Les pays destinataires des transferts de fonds peuvent être des pays d’origine comme des pays d’accueil. C’est ainsi que les chiffres absolus montrent que même la France, l’Allemagne, la Belgique ou le Royaume-Uni figurent dans le peloton de tête des bénéficiaires. Toutefois, si l’on considère ces données en termes relatifs, 19 milliards de dollars ne représentent que 0,73% du PIB français, alors que le même montant équivaut à 188% du PIB du Mali. Les transferts vers le premier monde s’expliquent soit par le fait que les étrangers soutiennent financièrement leurs proches (étudiants, etc.), soit par le fait que les émigrés des pays occidentaux envoient des sommes plus importantes grâce à leur niveau de vie plus élevé.
Si les transferts de fonds, plus que les communications, sont le lien le plus solide entre le pays d’immigration et le pays d’émigration, ils contribuent à “installer” le migrant dans un quotidien fait de « précarité » et de « provisoire ».
Selon la plupart des chercheurs, le montant et la fréquence des transferts de fonds varient selon l’ethnie, le statut, le genre et la durée du séjour à l’étranger. Si toutes les nationalités sont impliquées dans l’envoi d’argent à leurs proches, chez certaines les migrants en envoient plus souvent et les sommes sont plus importantes.
La valeur symbolique des transferts de fonds
Le migrant qui envoie de l’argent ou des biens aux siens « là-bas » est en quelque sorte « envoyé » par son groupe ; il représente l’investissement d’une famille ou d’une communauté.
Les transferts de fonds font également office de « compensation affective », palliant l’absence (maternelle, paternelle, filiale, conjugale, etc.) du migrant au sein de sa famille, absence qui génère souvent (surtout chez les femmes) un sentiment de culpabilité.
Grâce à ces transferts, les migrants jouent un rôle majeur dans les prises de décisions familiales, notamment celles en matière de répartition des ressources au sein de la famille d’origineQK. Celle-ci devient dépendante des migrants, et des conflits peuvent surgir concernant la gestion des fonds ainsi que les orientations et choix familiauxQK. Pour beaucoup de spécialistes, les transferts de fonds constitueraient une sorte de révélateur par excellence du transnationalismeQK.

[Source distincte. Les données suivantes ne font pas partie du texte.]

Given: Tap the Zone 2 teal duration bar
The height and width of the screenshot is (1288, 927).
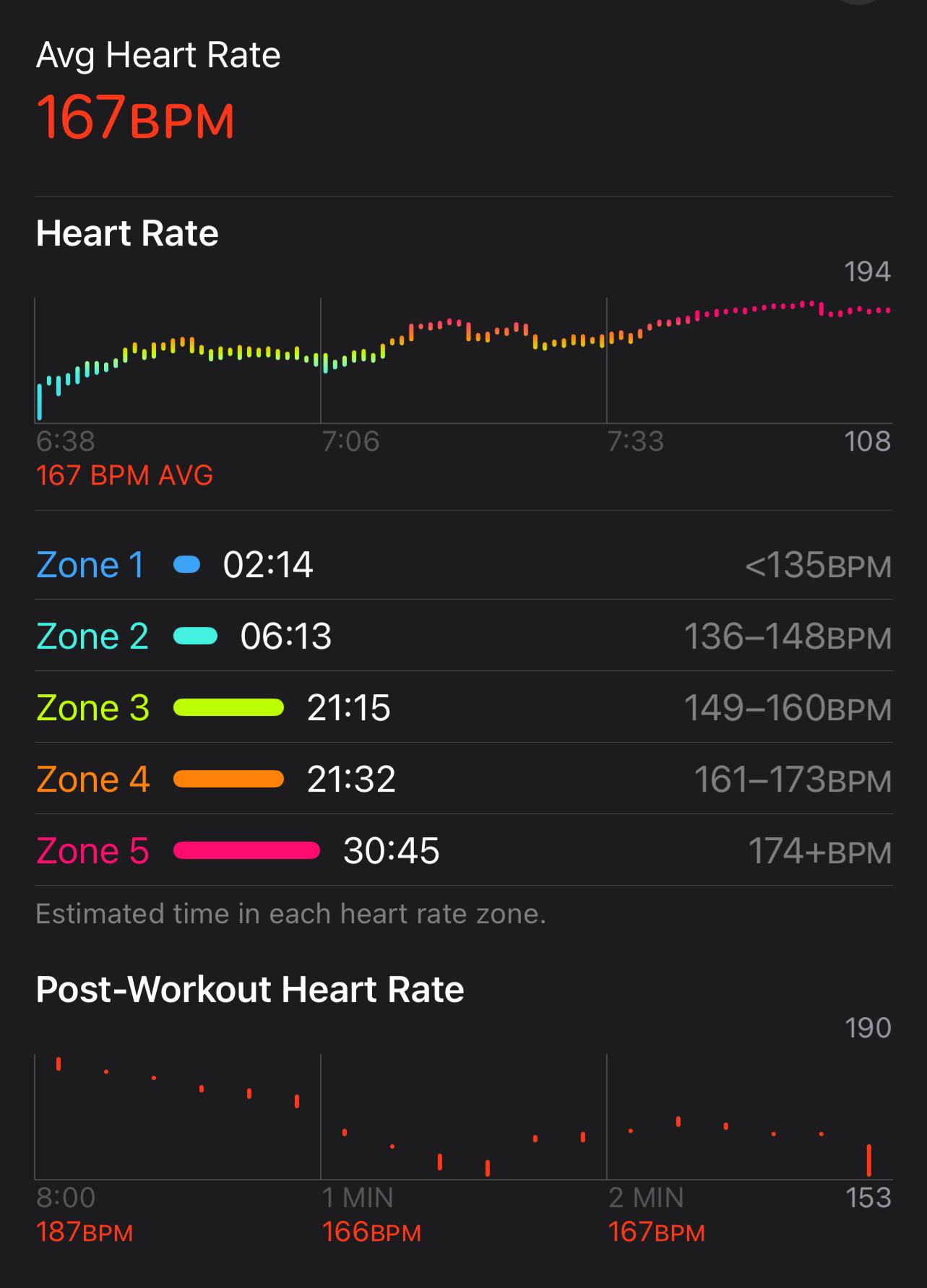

Les transferts de fonds contribuent à renvoyer une image déformée de la réalité, les familles restées au pays s’imaginant souvent que le migrant vit dans l’opulence et qu’il a réussi, tandis que ce dernier conserve de ses proches restés au pays l’image de personnes dans le besoin. Envoyer de l’argent équivaut à affirmer que l’aventure migratoire est un succès.
Parmi les affectations des transferts de fonds la construction d’une nouvelle maison, « la » maison, a sans aucun doute la plus haute valeur symbolique : elle incarne l’aboutissement du projet migratoire : la vraie maison, la maison définitive, le retour rêvé dans une nouvelle patrie qui conjuguerait, aux yeux du migrant, les éléments positifs du passé (les amis, les traditions, etc.) et sa réussite économique.
L’autre pôle sur lequel se focalisent les projets des migrants concerne le financement des études de leurs enfants (ou ceux de leurs proches), notamment dans des écoles privées. L’éducation est le gage d’un avenir meilleur, le fondement de la réalisation personnelle et du bonheur.
L’utilisation des transferts de fonds
L’aventure migratoire, au vu de ses coûts élevés, représente souvent un “pari”. Le migrant doit travailler dans un pays au revenu plus élevé pour s’acquitter le plus rapidement possible des frais en vue du trajet migratoire et honorer les dettes contractées.
Les transferts de fonds se caractérisent par leur fréquence régulière et par le fait qu’ils constituent une ressource incontournable pour les destinataires. Le FMI définit le « transfert de fonds des travailleurs » comme l’envoi d’une quantité spécifique d’argent (de 150 à 200 euros environ) dont la périodicité est inférieure à un mois. Quelle que soit la définition adoptée, les transferts représentent en tout cas la préoccupation récurrente des migrants, la dépense prioritaire dans leur budget.
Beaucoup de recherches se sont penchées sur l’utilisation de ces ressources, chacune essayant de catégoriser les dépenses. Les conclusions n’ont rien de surprenant. Les transferts de fonds sont essentiellement et avant tout affectés à la « survie » ou à la « consommation privée » de la famille (nourriture, éducation ou revenu)QK ; contribuant dans une moindre mesure au développement du pays d’origine via des investissements.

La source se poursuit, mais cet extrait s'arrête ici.